By Zinzi D. Bailey, Justin M. Feldman, and Mary T. Bassett, New England Journal of Medicine, December 16, 2020
In the 5 years since one of us published “#BlackLivesMatter — A Challenge to the Medical and Public Health Communities” in the Journal,1 we have seen a sea change in the recognition of racism as a durable feature of U.S. society and of its high cost in Black lives. Elected officials, corporate leaders, and academics alike use the slogan “Black Lives Matter,” which has also been widely adopted by members of the public, who by the millions protested the extrajudicial killing of George Floyd.2 With this change comes growing recognition that racism has a structural basis and is embedded in long-standing social policy. This framing is captured by the term “structural racism.”

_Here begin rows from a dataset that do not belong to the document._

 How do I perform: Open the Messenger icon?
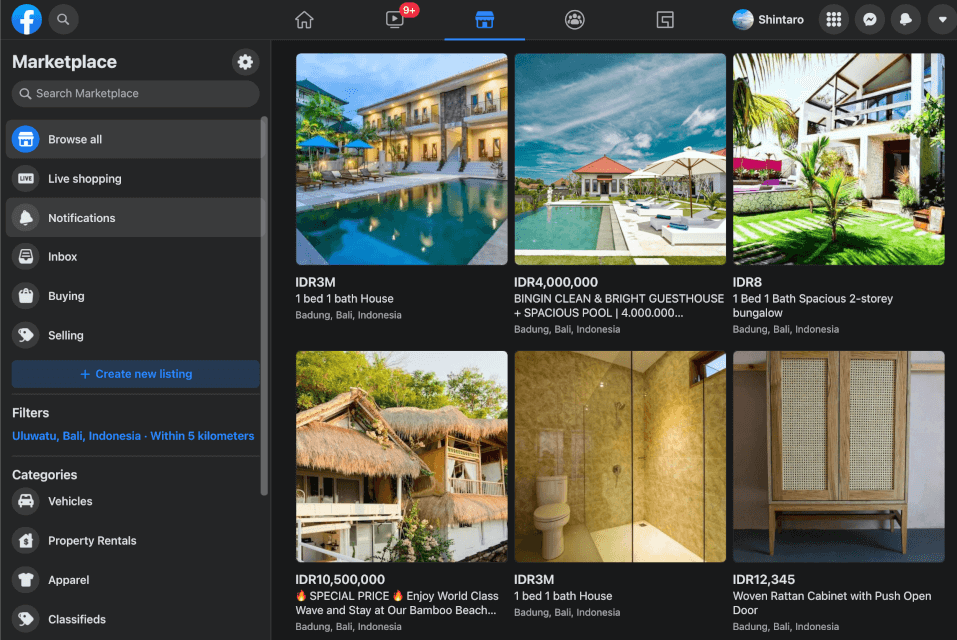pyautogui.click(x=870, y=20)
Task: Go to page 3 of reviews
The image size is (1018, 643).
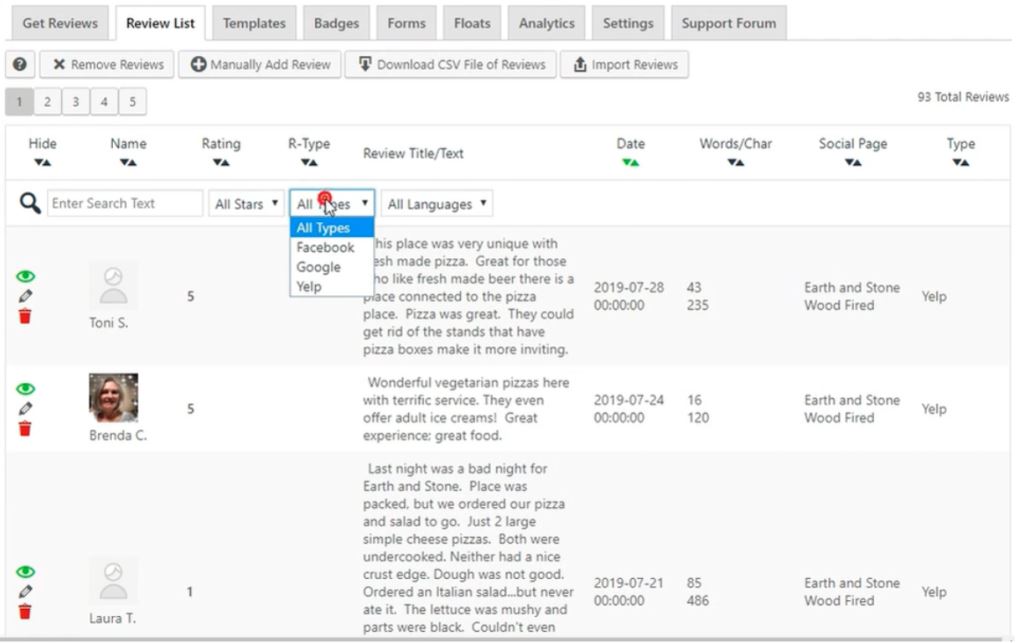Action: point(75,101)
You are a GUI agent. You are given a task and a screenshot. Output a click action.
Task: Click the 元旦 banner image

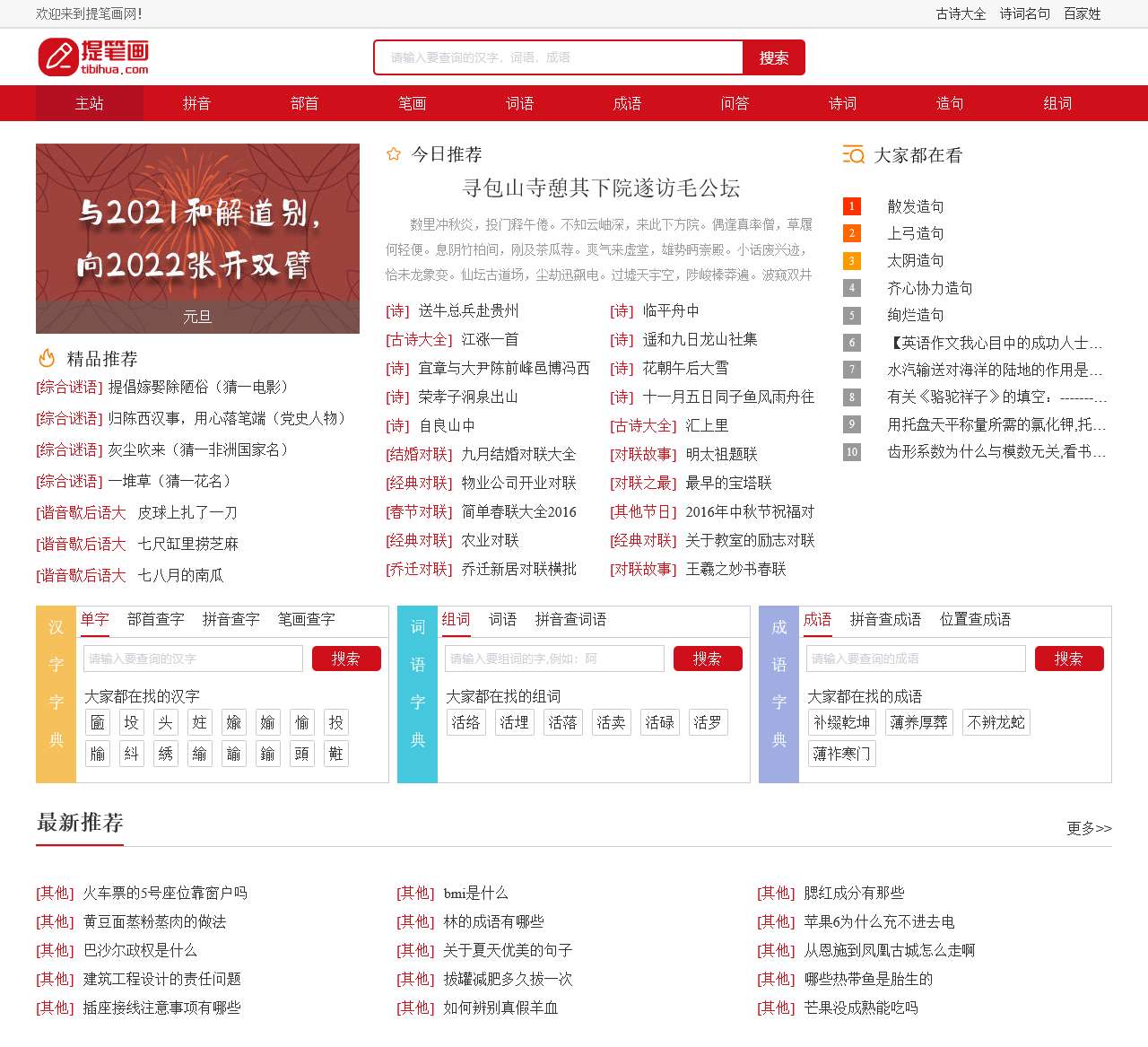pos(197,238)
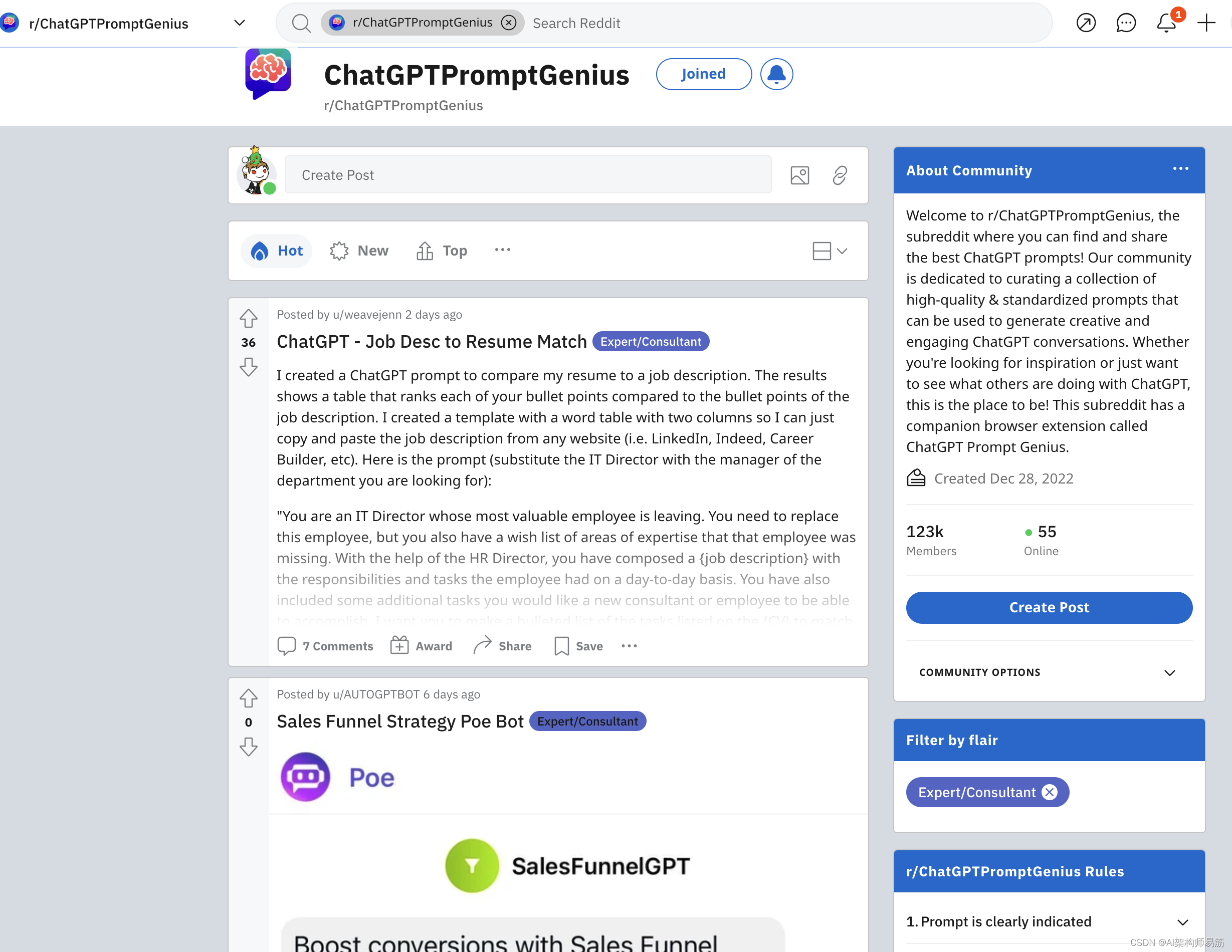Click the downvote arrow on second post
The image size is (1232, 952).
coord(249,746)
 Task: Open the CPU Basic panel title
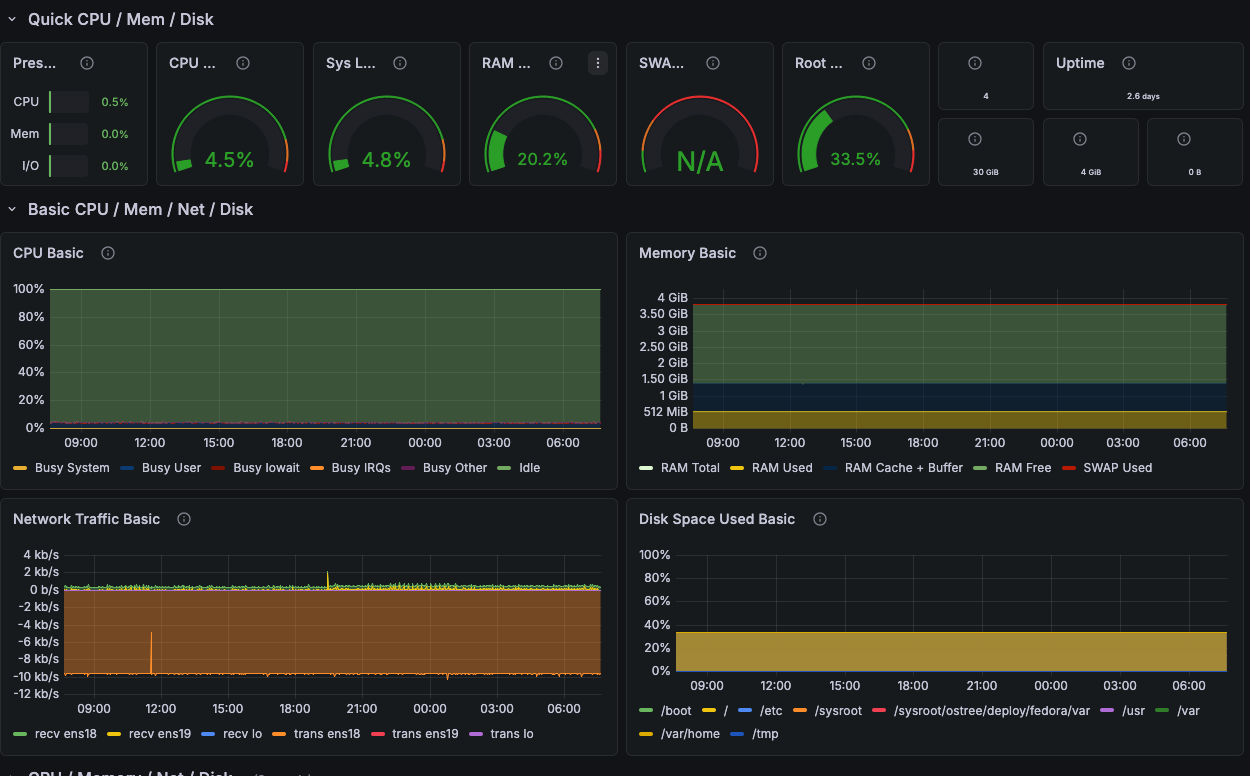pyautogui.click(x=48, y=253)
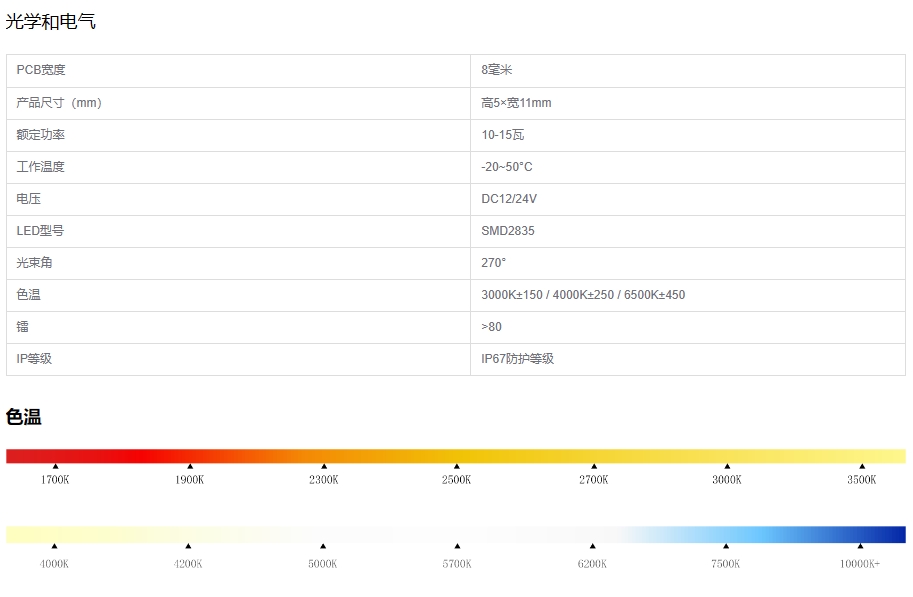This screenshot has width=913, height=597.
Task: Click the triangle marker above 2300K
Action: tap(323, 466)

There is no “official” definition of structural racism — or of the closely related concepts of systemic and institutional racism — although multiple definitions have been offered.3-7 All definitions make clear that racism is not simply the result of private prejudices held by individuals,8 but is also produced and reproduced by laws, rules, and practices, sanctioned and even implemented by various levels of government, and embedded in the economic system as well as in cultural and societal norms.3,8 Confronting racism, therefore, requires not only changing individual attitudes, but also transforming and dismantling the policies and institutions that undergird the U.S. racial hierarchy.